Mango to close 2022 with 270 new points of sale, bringing its total number of stores to 2600 – DR

According to year-end forecasts, out of the total investments made during 2022, €40 million have been earmarked for store openings and refurbishments and the rest have been allocated to technology, logistics and structure.

Mango’s global retail director, César de Vicente, explained to EFE that 2022 has been a “very special” year that has seen the opening of new flagship stores, such as the one Mango opened on New York’s Fifth Avenue

In addition, the company is expanding in countries such as the United States, Canada and India, and is growing and becoming more established in mature markets such as Spain, France, Italy, Germany and the United Kingdom.

This boost in its internationalization has led the company to be present in more than 115 markets, after launching in Morocco and Cameroon this year, and to generate 79% of its turnover abroad.

“Being active in so many countries allows us to diversify and take advantage of more opportunities and not depend only on certain markets,” said De Vicente.

Spain also represents a key market for the company, since although the country’s fashion market is very “fragmented and segmented”, with a market share of 3%, Mango still has a “significant opportunity for growth”, according to the executive.

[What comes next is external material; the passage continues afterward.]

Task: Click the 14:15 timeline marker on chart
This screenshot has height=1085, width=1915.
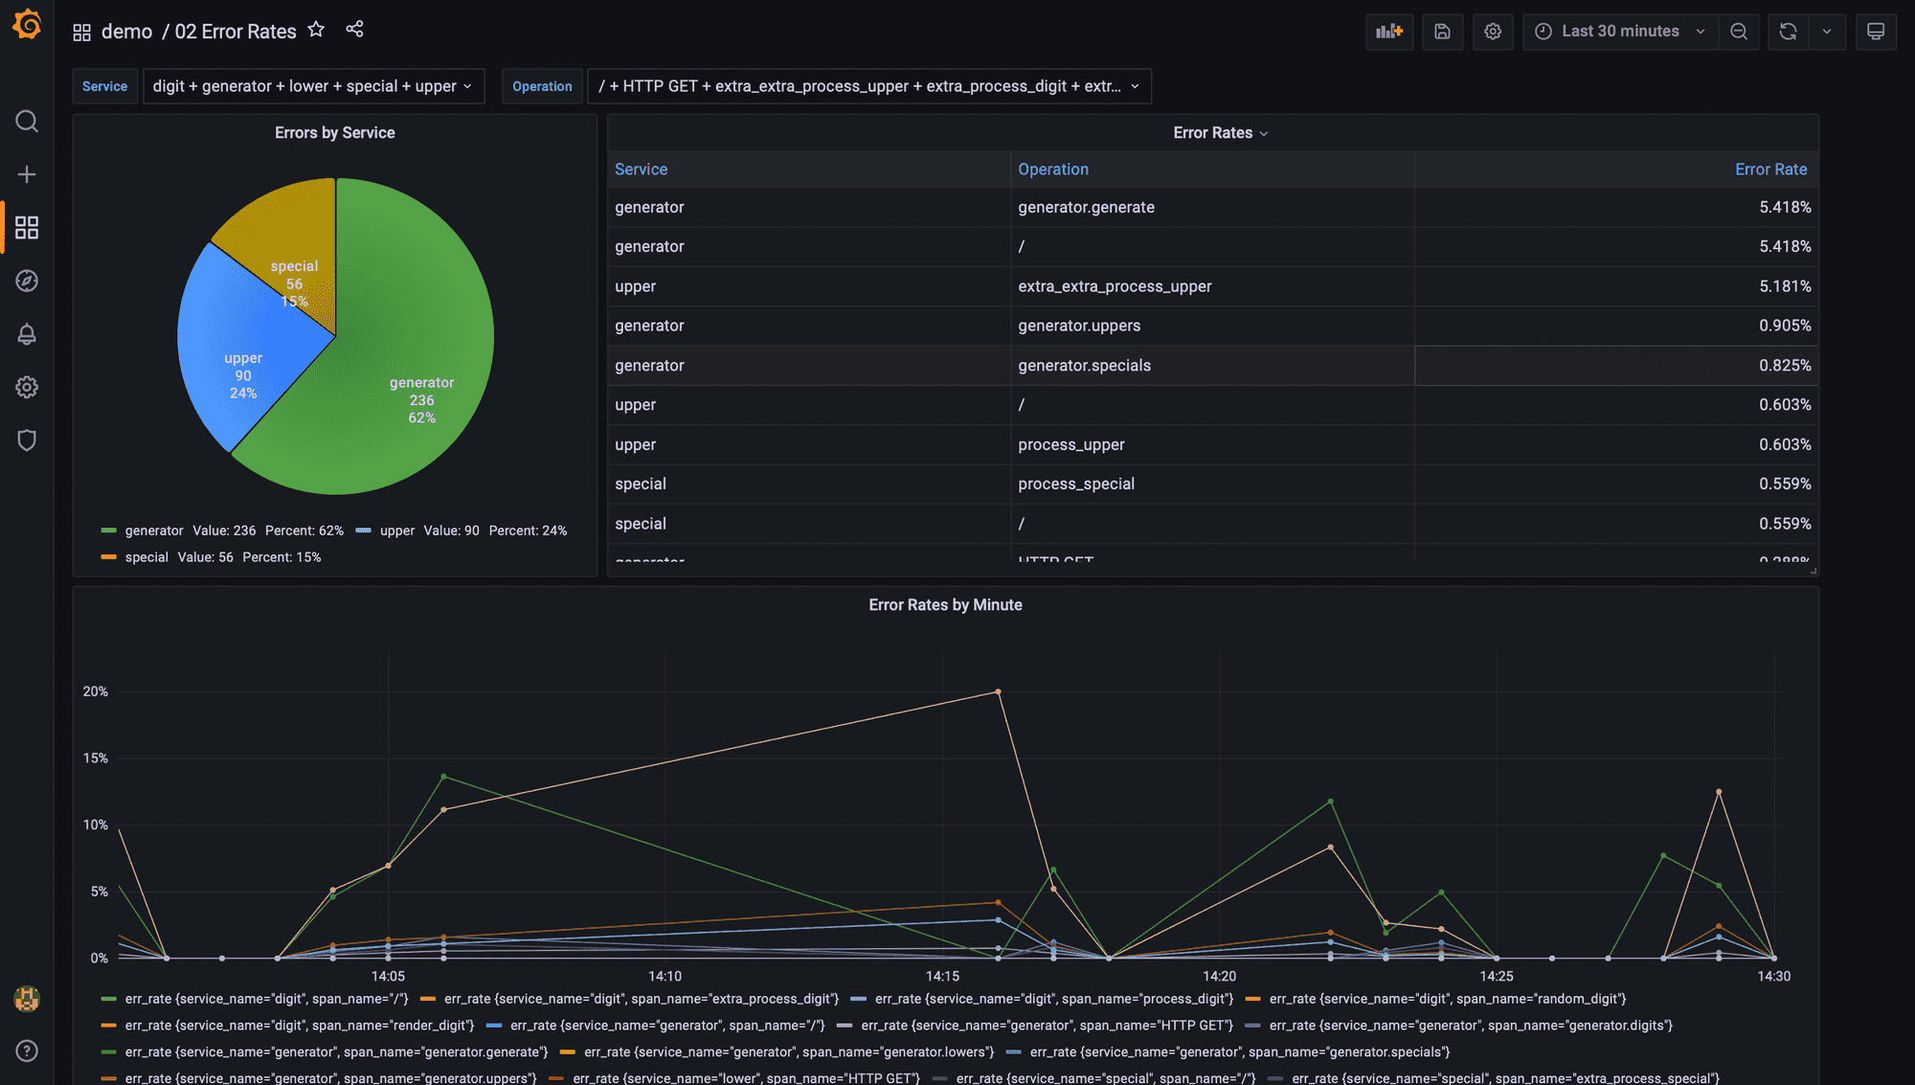Action: pos(943,975)
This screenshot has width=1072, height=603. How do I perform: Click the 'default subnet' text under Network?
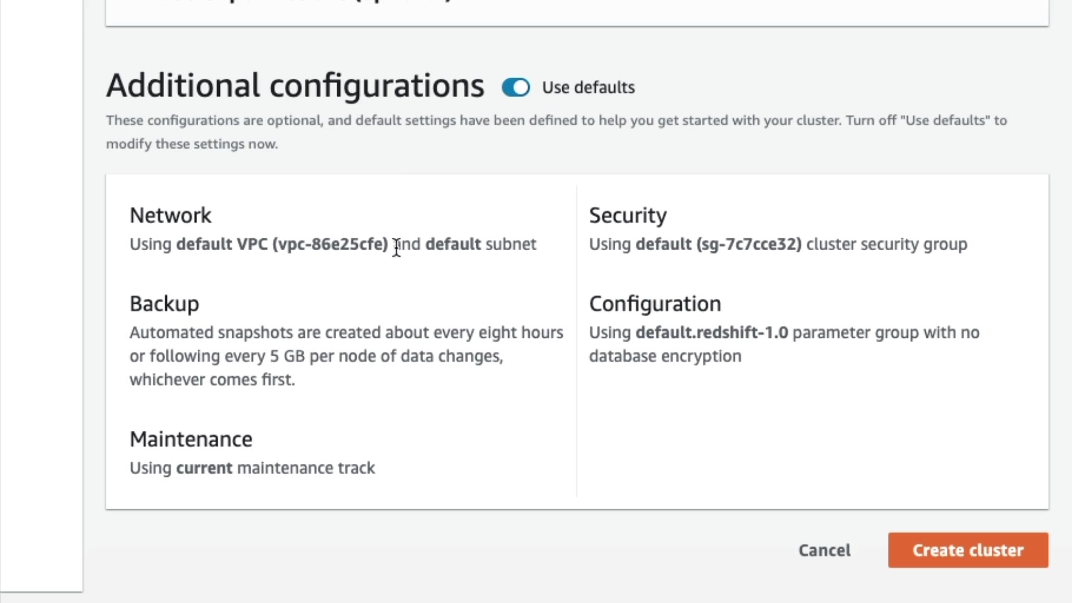tap(480, 245)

By the end of 2022, Mango will have opened more than 30 new points of sale in Spain in cities such as Logroño, León, Fuengirola, Vigo, Santiago, Melilla, Estepona, Albacete and Platja d’Aro, in addition to renovating stores in Castellón, Badalona and Granada.

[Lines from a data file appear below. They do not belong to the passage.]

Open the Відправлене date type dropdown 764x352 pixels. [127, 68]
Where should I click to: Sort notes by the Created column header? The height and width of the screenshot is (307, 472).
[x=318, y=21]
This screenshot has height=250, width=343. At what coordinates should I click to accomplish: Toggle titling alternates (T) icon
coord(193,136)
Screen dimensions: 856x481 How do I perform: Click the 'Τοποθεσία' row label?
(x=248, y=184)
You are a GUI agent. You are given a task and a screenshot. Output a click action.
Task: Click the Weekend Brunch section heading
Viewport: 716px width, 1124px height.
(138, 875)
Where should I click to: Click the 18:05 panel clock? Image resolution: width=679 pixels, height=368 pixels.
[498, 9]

The company intends to “keep growing” and take advantage of opportunities in different markets, while adapting to each country’s individual market conditions.

De Vicente has stated that, despite the consequences of the war in Ukraine and inflation, the company expects to close the year with record sales and exceed the €2.37 billion earned in 2019, just before the start of the pandemic, while it expects to achieve at least the same level of ebitda as in 2021.

Mango ceased direct operations in Russia last June and began the process of transferring its own stores to franchisees for a “nominal fee”.

Out of the 55 stores it operated in the country prior to the outbreak of the war in Ukraine, the company has closed 11 stores and sold another 17, while the rest are in the process of being sold.

The Russian market accounted for 8% of the company’s profit.

Despite the current geopolitical situation, Mango has not noticed a decline in consumer spending in its stores and its head of retail expects sales to pick up during the Black Friday and Christmas periods, as people are looking forward to shopping and partying.

Global supply chain disruptions caused by the pandemic have prompted Isak Andic

As part of its strategic plan, Mango is committed to creativity, innovation, sustainability and a differentiating value proposition.

In addition, the company is currently designing and building a new headquarters in the Riera de Caldes industrial park in the Barcelona municipality of Palau Solità i Plegamans, which is scheduled to be up and running by 2024.